Oscillograms and spectrograms of the call of Gephyromantis marokoroko sp. nov. (Holotype: KU 343230). A. The entire call spectrogram and B. Entire call oscillogram; C. Power spectra/frequency spectrogram of a single note; D. A close-up spectrogram of four notes and E. Corresponding oscillogram; and F. an individual note taken from the middle of the call.

The phylogenetic results support the morphological diagnosis by placing Gephyromantis marokoroko within the Laurentomantis subgenus with strong support. At the species level, G. marokoroko is monophyletic with strong support in ML and BI analyses (BS = 100, PP = 1.00; Fig. 3). Uncorrected p-distances, using the 16S fragment, indicate that G. ventrimaculatus has the lowest distance to the new species, at ~ 6–9%. The combined nine marker multi-locus dataset places the new species sister to G. striatus with strong support (BS = 98; PP = 1.00) in both BI and ML analyses (Fig. 4). Overall, these results provide strong evidence that the species is a separately evolving lineage and strong evidence for the new species phylogenetic placement.

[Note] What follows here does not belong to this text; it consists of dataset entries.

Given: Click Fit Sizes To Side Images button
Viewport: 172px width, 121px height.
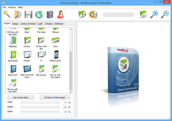Looking at the screenshot, I should (55, 97).
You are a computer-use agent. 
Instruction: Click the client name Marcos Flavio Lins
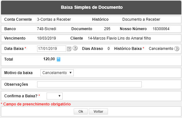click(x=119, y=38)
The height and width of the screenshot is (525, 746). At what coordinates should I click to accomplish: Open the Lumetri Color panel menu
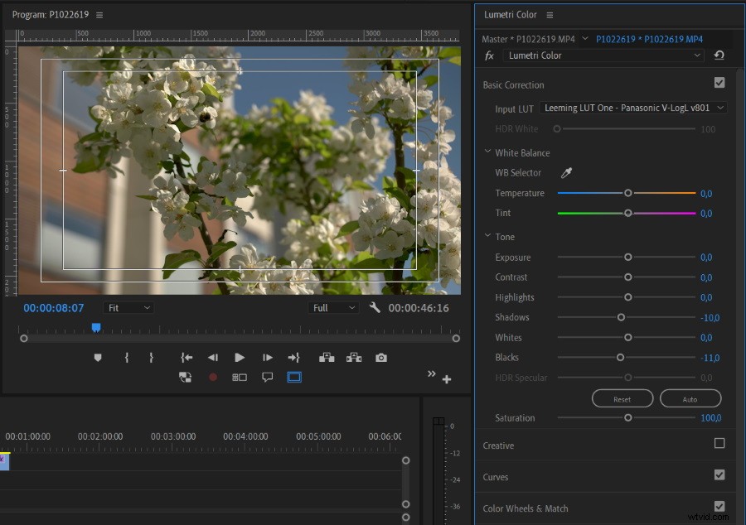(x=549, y=14)
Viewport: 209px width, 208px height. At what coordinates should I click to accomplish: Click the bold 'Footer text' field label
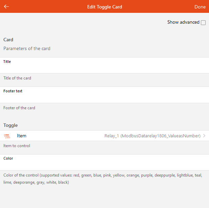13,91
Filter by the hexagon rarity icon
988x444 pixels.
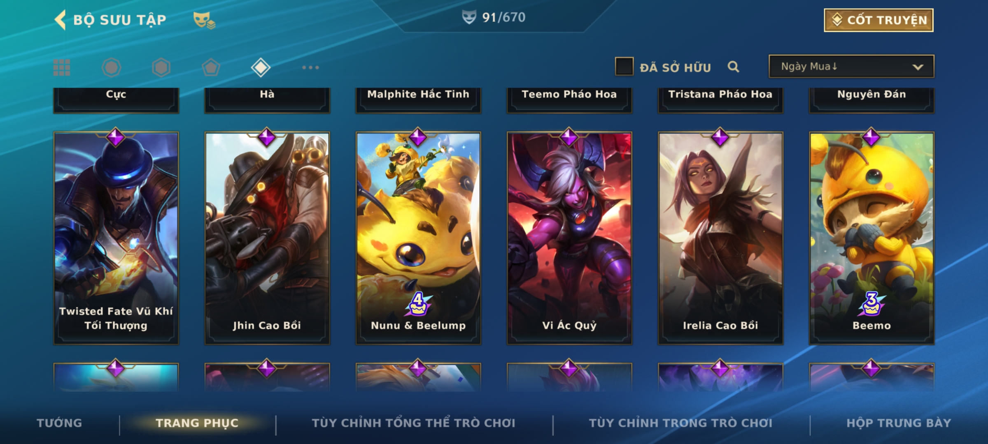161,67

Gephyromantis marokoroko is known from several sites in the forests in the vicinity of Andasibe, but has only been found at high elevation sites (~ 1000–1200 m a.s.l.; Fig. 1). The new species is known from the following localities: Vohidrazana Forest (18.976°S, 48.499°E), Tavalobe (19.005°S, 48.461°E), Vohimana (18.926°S, 48.489°E) and Andasibe-Mantadia National Park (Belakato: 18.821°S, 48.439°E).

Gephyromantis marokoroko is apparently locally rare and, thus far, only found within undisturbed, primary forests at highland elevations (ca. 1000–1200 m). Individuals of the species were perched on the surfaces of vegetation less than 50 cm in height (Fig. 7). The species was infrequently encountered, always after moderate to heavy rain, with multiple individuals occasionally grouped in small clusters (~ 20 m²). The species’ call is very quiet and irregular and is barely audible to a human observer, even within three metres of a calling individual. Individuals of the new species were often found syntopically with another Laurentomantis, G. sp. Ca13, which is a candidate species identified in Vieites et al. (2009). Other syntopic Gephyromantis include G. eiselti, G. salegy, G. sp. aff. plicifer (not yet assessed for a candidate species number) and G. cornutus.

Figure 7. 

In-situ photograph of Gephyromantis marokoroko sp. nov. (UADBA-CRH1629).

The new species is known from Andasibe-Mantadia National Park and several other managed areas (e.g. Vohimana, the community managed Vohidrazana Forest and Tavalobe). However, as currently understood, the distribution of this species is severely fragmented and restricted to only four known high-elevation localities (~ 1000–1200 m), which are very small patches with no connectivity (Fig. 1). Many other high elevation sites in the region have been surveyed by the authors over three field seasons. Furthermore, Vohidrazana Forest and Tavalobe face ongoing threats that result in the reduction of quality and extent of habitat. For example, slash-and-burn agriculture and forest products are frequently extracted directly from this species’ habitats that are outside protected areas. Given this information, we categorise this species as “Endangered” [B1ab(iii-iv)] following IUCN Criteria (IUCN 2001).